[ABOUT THIS EXERCISE]
Here the job is to return only the lines of the material, exactly, from the first one to the line with "You are a computer-use agent. The height".
*** LISTED RECORDS Section Begins ***
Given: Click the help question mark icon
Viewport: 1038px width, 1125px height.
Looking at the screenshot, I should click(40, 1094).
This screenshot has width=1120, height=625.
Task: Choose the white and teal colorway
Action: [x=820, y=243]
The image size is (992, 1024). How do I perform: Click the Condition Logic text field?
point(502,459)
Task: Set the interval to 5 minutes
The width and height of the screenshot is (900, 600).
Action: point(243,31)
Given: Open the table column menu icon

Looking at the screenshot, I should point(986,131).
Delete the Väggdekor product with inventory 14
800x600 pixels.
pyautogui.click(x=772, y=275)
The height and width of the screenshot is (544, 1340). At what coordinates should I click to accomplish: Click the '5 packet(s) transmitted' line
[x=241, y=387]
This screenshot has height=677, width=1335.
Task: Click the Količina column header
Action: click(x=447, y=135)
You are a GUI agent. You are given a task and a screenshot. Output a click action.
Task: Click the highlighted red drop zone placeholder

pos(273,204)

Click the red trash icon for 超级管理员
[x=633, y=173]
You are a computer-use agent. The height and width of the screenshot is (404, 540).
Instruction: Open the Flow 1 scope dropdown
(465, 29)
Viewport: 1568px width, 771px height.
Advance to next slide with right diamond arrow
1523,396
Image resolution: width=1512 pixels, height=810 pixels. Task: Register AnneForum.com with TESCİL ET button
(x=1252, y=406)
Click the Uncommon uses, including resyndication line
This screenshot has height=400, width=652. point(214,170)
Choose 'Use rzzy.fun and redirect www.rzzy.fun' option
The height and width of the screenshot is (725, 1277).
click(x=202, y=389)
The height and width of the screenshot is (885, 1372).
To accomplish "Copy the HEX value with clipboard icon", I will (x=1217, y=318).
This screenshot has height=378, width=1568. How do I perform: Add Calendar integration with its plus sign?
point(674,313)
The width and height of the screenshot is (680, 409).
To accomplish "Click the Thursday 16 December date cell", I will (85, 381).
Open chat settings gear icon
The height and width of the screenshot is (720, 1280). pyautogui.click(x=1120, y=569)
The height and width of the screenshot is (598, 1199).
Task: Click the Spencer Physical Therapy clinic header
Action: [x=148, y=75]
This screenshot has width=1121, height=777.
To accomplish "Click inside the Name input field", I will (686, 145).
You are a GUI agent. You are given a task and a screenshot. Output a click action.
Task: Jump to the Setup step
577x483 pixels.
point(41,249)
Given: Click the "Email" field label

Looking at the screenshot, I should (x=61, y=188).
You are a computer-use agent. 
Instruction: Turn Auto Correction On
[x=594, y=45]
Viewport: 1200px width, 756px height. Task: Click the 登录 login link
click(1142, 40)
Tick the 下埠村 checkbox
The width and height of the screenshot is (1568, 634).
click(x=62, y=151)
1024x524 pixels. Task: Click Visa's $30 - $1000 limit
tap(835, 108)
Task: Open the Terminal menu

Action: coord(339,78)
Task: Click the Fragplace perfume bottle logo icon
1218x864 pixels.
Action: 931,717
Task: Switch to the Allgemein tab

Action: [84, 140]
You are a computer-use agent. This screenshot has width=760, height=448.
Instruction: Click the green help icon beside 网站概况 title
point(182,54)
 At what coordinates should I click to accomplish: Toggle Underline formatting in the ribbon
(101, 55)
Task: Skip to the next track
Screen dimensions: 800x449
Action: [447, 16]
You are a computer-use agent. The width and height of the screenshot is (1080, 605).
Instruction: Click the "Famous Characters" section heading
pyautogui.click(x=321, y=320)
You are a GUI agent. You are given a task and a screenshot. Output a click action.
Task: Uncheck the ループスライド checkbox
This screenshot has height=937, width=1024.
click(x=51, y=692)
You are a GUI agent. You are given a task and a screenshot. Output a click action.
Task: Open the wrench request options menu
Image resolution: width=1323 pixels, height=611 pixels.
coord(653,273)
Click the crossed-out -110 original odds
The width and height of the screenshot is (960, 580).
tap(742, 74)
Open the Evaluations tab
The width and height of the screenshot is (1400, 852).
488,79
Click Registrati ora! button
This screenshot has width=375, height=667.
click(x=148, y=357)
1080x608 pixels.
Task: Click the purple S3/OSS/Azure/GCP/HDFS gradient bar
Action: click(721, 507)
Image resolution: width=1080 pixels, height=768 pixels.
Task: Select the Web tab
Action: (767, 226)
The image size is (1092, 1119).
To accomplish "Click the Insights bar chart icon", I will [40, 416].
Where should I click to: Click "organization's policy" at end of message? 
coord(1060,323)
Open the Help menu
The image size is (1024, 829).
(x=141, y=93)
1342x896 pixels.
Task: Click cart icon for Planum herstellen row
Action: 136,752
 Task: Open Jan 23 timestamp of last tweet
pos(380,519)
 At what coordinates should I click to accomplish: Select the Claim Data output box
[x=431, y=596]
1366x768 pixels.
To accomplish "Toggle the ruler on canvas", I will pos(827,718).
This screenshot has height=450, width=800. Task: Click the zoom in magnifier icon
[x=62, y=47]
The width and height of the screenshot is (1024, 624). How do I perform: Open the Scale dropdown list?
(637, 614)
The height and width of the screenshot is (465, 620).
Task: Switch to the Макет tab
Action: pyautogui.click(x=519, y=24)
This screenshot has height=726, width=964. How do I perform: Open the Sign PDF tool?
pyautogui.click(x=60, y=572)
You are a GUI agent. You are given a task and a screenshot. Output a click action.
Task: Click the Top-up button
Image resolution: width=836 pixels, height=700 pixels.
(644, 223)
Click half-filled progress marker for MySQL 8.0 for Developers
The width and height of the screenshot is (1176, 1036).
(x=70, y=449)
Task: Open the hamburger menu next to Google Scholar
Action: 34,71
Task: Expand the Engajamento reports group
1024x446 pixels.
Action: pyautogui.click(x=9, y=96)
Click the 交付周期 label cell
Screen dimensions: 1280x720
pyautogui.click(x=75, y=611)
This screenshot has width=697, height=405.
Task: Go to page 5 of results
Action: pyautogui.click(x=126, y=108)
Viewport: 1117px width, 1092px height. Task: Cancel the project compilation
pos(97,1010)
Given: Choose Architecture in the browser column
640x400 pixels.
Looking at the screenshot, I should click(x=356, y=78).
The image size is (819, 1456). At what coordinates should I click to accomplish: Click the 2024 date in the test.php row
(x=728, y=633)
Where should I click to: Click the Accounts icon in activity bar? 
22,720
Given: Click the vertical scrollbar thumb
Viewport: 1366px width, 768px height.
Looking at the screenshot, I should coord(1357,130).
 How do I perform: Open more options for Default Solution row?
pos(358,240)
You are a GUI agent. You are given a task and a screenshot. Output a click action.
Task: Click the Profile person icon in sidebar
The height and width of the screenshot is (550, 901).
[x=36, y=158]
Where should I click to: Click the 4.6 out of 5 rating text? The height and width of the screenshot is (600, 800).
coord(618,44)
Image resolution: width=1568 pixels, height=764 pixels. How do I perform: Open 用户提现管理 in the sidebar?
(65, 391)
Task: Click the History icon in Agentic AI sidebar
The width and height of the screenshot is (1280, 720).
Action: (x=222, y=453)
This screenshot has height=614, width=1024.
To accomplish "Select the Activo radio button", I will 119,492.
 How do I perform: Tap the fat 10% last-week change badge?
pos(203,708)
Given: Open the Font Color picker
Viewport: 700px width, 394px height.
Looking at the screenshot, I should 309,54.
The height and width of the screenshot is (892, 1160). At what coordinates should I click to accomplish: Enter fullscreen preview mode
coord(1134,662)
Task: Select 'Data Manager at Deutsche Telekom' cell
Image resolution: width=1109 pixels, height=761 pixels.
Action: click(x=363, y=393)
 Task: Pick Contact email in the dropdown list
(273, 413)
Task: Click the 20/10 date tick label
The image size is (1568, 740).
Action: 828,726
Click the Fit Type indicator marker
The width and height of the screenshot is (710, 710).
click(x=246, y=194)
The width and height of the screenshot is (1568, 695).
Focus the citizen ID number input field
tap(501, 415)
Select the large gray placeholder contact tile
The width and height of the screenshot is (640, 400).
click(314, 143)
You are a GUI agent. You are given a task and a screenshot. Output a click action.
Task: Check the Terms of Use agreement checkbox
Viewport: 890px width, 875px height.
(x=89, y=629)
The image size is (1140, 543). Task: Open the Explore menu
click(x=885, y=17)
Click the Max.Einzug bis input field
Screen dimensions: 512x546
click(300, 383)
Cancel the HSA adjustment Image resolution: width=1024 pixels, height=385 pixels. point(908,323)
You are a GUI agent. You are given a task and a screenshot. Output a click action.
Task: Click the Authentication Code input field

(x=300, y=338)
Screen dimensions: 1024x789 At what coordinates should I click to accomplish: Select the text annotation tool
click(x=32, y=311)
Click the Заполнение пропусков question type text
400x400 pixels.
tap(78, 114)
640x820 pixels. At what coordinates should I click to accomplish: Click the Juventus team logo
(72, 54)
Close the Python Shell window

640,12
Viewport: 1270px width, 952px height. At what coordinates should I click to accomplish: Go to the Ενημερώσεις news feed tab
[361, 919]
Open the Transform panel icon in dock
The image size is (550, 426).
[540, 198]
*** LISTED RECORDS Section Ends ***
[OUTPUT BELOW]
Given: Click the help question mark icon
Viewport: 1038px width, 1125px height.
Looking at the screenshot, I should click(40, 1094).
This screenshot has width=1120, height=625.
Task: Choose the white and teal colorway
Action: [x=820, y=243]
The image size is (992, 1024). How do I perform: Click the Condition Logic text field?
point(502,459)
Task: Set the interval to 5 minutes
The width and height of the screenshot is (900, 600).
Action: point(243,31)
Given: Open the table column menu icon

Looking at the screenshot, I should point(986,131).
Delete the Väggdekor product with inventory 14
800x600 pixels.
pyautogui.click(x=772, y=275)
The height and width of the screenshot is (544, 1340). At what coordinates should I click to accomplish: Click the '5 packet(s) transmitted' line
[x=241, y=387]
This screenshot has height=677, width=1335.
Task: Click the Količina column header
Action: click(x=447, y=135)
You are a GUI agent. You are given a task and a screenshot. Output a click action.
Task: Click the highlighted red drop zone placeholder

pos(273,204)

Click the red trash icon for 超级管理员
[x=633, y=173]
You are a computer-use agent. The height and width of the screenshot is (404, 540).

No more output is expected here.